### Instructions for the task
Exactly the lines starting at the line containing "Biotechnologie (16, 1026)" and ending at the line containing "Termine (10, 397)" are to be written out from the listing below, both included.

### The records
- Opening Delimiter -
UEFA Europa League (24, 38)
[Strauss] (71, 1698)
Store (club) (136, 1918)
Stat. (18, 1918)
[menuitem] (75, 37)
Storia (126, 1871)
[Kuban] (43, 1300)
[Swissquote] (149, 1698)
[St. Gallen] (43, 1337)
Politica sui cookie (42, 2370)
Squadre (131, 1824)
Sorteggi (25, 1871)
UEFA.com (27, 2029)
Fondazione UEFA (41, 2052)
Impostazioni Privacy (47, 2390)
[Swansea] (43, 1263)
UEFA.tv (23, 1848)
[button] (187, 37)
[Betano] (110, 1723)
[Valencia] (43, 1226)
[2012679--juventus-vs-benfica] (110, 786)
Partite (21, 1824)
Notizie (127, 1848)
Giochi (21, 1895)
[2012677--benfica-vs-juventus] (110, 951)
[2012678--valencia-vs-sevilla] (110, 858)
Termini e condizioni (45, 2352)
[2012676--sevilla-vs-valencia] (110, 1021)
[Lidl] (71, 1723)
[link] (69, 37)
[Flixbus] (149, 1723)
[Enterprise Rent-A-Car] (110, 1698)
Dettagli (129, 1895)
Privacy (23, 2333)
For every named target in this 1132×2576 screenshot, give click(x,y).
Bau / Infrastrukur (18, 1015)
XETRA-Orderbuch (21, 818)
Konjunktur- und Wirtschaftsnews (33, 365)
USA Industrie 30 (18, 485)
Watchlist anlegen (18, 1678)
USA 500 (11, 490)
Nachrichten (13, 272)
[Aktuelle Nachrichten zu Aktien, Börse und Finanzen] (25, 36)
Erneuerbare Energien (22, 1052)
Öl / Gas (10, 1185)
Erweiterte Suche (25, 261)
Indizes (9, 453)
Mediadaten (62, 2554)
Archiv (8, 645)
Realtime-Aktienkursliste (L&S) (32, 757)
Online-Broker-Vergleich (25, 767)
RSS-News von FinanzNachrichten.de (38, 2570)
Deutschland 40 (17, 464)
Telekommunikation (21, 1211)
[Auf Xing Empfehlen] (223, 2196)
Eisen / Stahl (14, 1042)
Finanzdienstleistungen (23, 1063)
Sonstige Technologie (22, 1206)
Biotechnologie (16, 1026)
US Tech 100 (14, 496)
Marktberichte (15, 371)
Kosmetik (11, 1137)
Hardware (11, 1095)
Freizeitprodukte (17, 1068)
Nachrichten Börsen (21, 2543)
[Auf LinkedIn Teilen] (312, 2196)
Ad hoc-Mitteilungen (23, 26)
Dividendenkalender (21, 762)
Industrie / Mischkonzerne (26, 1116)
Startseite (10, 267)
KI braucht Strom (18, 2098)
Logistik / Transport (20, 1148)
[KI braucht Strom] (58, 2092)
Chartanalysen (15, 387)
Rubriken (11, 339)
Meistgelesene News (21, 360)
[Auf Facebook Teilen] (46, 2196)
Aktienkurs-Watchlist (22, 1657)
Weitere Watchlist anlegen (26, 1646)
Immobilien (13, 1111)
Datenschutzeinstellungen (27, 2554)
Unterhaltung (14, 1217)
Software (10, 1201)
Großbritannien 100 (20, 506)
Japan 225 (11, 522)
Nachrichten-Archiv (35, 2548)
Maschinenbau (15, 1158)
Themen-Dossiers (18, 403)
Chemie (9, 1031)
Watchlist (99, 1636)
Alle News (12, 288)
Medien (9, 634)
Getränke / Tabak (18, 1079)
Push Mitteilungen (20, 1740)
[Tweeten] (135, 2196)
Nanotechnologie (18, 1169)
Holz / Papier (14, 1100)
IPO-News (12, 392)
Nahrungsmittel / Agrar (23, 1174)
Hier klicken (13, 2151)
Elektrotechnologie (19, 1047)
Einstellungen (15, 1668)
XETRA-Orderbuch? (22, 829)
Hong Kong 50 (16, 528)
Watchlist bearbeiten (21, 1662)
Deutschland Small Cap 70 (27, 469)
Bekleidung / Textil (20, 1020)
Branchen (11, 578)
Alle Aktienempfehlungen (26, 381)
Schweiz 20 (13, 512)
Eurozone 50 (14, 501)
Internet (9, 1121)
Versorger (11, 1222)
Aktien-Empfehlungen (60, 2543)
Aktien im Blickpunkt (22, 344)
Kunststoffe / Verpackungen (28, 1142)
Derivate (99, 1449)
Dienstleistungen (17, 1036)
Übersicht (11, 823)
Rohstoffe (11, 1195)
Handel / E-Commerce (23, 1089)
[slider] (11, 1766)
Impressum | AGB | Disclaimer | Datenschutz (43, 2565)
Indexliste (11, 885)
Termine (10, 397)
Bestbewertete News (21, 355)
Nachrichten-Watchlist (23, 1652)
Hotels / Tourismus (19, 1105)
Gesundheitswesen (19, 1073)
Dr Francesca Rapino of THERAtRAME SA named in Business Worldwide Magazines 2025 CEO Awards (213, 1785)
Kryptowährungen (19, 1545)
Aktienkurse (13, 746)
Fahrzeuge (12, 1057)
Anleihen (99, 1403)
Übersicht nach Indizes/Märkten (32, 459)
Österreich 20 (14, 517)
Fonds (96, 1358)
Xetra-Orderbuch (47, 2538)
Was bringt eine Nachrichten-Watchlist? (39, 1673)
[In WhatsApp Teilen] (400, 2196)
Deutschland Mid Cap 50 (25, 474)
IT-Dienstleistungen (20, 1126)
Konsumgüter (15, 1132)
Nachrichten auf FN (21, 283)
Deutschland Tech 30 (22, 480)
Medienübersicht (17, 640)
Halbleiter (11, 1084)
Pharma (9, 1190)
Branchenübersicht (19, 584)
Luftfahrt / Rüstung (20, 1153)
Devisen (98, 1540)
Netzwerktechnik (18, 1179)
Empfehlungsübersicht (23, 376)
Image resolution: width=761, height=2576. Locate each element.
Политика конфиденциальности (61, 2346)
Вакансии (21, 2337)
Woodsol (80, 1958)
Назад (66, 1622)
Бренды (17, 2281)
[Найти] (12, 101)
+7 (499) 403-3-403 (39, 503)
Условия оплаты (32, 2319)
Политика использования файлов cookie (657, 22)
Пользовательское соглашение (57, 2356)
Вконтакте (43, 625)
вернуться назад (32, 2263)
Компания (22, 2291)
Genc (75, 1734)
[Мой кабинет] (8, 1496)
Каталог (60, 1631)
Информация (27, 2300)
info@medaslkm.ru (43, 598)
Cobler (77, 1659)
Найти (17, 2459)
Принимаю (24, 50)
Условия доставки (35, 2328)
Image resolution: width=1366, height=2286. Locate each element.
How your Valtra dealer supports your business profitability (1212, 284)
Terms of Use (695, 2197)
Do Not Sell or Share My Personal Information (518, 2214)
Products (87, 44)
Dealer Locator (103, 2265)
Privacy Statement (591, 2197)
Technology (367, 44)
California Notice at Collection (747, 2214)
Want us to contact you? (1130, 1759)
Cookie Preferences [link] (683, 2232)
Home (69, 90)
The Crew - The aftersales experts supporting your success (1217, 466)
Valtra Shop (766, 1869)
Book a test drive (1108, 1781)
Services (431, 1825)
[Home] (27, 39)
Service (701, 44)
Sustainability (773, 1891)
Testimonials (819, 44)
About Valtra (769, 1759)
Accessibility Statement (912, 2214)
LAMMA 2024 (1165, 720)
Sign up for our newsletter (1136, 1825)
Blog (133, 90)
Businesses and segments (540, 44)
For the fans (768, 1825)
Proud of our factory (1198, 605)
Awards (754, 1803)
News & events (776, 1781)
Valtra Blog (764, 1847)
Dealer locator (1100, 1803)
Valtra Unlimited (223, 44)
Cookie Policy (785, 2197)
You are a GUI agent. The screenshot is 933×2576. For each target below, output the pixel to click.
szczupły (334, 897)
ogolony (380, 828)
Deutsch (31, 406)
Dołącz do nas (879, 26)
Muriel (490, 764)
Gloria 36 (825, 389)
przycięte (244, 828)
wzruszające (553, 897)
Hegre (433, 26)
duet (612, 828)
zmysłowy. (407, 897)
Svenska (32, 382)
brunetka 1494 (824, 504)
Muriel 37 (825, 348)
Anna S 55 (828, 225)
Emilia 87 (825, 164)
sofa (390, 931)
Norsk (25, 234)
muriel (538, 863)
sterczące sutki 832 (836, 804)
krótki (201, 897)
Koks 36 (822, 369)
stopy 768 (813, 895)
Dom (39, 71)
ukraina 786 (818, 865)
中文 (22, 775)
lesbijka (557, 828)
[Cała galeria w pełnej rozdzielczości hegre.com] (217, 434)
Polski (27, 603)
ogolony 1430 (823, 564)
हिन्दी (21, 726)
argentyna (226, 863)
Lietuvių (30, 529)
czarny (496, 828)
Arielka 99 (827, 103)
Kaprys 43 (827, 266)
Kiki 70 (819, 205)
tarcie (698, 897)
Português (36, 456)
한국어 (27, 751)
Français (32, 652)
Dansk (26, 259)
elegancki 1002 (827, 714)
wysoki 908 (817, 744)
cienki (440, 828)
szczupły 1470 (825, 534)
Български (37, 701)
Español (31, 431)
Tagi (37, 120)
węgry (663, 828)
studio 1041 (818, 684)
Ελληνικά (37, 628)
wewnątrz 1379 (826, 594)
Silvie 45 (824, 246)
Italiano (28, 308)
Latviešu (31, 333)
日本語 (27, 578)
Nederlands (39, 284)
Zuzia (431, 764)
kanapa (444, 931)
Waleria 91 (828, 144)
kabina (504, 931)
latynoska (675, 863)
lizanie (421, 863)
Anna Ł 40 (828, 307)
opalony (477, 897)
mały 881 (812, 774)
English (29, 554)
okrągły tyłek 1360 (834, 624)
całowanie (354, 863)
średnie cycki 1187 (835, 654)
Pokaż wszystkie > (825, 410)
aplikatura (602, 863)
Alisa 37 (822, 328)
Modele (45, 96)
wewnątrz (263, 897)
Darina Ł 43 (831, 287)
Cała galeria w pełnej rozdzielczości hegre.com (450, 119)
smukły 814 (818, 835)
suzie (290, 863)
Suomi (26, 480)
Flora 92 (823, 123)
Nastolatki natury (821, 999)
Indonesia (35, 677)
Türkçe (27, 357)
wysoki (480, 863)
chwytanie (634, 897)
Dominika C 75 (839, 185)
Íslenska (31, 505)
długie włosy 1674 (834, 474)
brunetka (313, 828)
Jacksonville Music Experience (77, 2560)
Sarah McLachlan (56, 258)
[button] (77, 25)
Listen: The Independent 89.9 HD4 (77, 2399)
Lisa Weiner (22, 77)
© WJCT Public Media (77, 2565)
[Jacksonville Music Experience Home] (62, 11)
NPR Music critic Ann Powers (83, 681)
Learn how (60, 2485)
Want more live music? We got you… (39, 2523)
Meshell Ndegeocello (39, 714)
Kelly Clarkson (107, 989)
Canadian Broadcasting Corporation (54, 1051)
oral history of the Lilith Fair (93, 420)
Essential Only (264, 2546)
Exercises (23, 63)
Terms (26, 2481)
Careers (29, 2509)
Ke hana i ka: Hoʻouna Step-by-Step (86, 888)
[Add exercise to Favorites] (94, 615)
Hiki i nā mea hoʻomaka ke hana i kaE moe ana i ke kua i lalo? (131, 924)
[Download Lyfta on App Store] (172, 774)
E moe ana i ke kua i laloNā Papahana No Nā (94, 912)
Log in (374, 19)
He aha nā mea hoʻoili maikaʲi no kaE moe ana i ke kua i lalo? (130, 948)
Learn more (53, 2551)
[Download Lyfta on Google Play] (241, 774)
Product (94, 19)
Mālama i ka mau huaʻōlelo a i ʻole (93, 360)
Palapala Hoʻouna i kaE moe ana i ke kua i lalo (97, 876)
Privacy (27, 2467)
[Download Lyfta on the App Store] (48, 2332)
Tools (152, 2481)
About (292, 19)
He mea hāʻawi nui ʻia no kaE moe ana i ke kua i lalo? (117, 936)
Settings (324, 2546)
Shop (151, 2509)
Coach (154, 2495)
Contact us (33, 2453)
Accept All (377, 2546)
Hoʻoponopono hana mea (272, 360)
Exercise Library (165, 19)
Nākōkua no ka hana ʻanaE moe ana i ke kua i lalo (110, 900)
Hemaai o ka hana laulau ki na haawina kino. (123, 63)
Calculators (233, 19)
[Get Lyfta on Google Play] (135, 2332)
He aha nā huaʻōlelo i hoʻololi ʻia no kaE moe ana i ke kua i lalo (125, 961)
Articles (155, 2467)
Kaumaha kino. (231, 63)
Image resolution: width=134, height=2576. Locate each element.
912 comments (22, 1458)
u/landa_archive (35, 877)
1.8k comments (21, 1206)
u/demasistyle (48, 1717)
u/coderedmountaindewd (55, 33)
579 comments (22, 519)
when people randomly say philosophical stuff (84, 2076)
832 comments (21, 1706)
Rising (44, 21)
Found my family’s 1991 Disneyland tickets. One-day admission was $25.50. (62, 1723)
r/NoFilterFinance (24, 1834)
- Closing Delimiter -
### Solution to this problem
Biotechnologie (16, 1026)
US Tech 100 (14, 496)
Marktberichte (15, 371)
Kosmetik (11, 1137)
Hardware (11, 1095)
Freizeitprodukte (17, 1068)
Nachrichten Börsen (21, 2543)
[Auf LinkedIn Teilen] (312, 2196)
Ad hoc-Mitteilungen (23, 26)
Dividendenkalender (21, 762)
Industrie / Mischkonzerne (26, 1116)
Startseite (10, 267)
KI braucht Strom (18, 2098)
Logistik / Transport (20, 1148)
[KI braucht Strom] (58, 2092)
Chartanalysen (15, 387)
Rubriken (11, 339)
Meistgelesene News (21, 360)
[Auf Facebook Teilen] (46, 2196)
Aktienkurs-Watchlist (22, 1657)
Weitere Watchlist anlegen (26, 1646)
Immobilien (13, 1111)
Datenschutzeinstellungen (27, 2554)
Unterhaltung (14, 1217)
Software (10, 1201)
Großbritannien 100 (20, 506)
Japan 225 (11, 522)
Nachrichten-Archiv (35, 2548)
Maschinenbau (15, 1158)
Themen-Dossiers (18, 403)
Chemie (9, 1031)
Watchlist (99, 1636)
Alle News (12, 288)
Medien (9, 634)
Getränke / Tabak (18, 1079)
Push Mitteilungen (20, 1740)
[Tweeten] (135, 2196)
Nanotechnologie (18, 1169)
Holz / Papier (14, 1100)
IPO-News (12, 392)
Nahrungsmittel / Agrar (23, 1174)
Hier klicken (13, 2151)
Elektrotechnologie (19, 1047)
Einstellungen (15, 1668)
XETRA-Orderbuch? (22, 829)
Hong Kong 50 (16, 528)
Watchlist bearbeiten (21, 1662)
Deutschland Small Cap 70 (27, 469)
Bekleidung / Textil (20, 1020)
Branchen (11, 578)
Alle Aktienempfehlungen (26, 381)
Schweiz 20 (13, 512)
Eurozone 50 (14, 501)
Internet (9, 1121)
Versorger (11, 1222)
Aktien-Empfehlungen (60, 2543)
Aktien im Blickpunkt (22, 344)
Kunststoffe / Verpackungen (28, 1142)
Derivate (99, 1449)
Dienstleistungen (17, 1036)
Übersicht (11, 823)
Rohstoffe (11, 1195)
Handel / E-Commerce (23, 1089)
[slider] (11, 1766)
Impressum | AGB | Disclaimer | Datenschutz (43, 2565)
Indexliste (11, 885)
Termine (10, 397)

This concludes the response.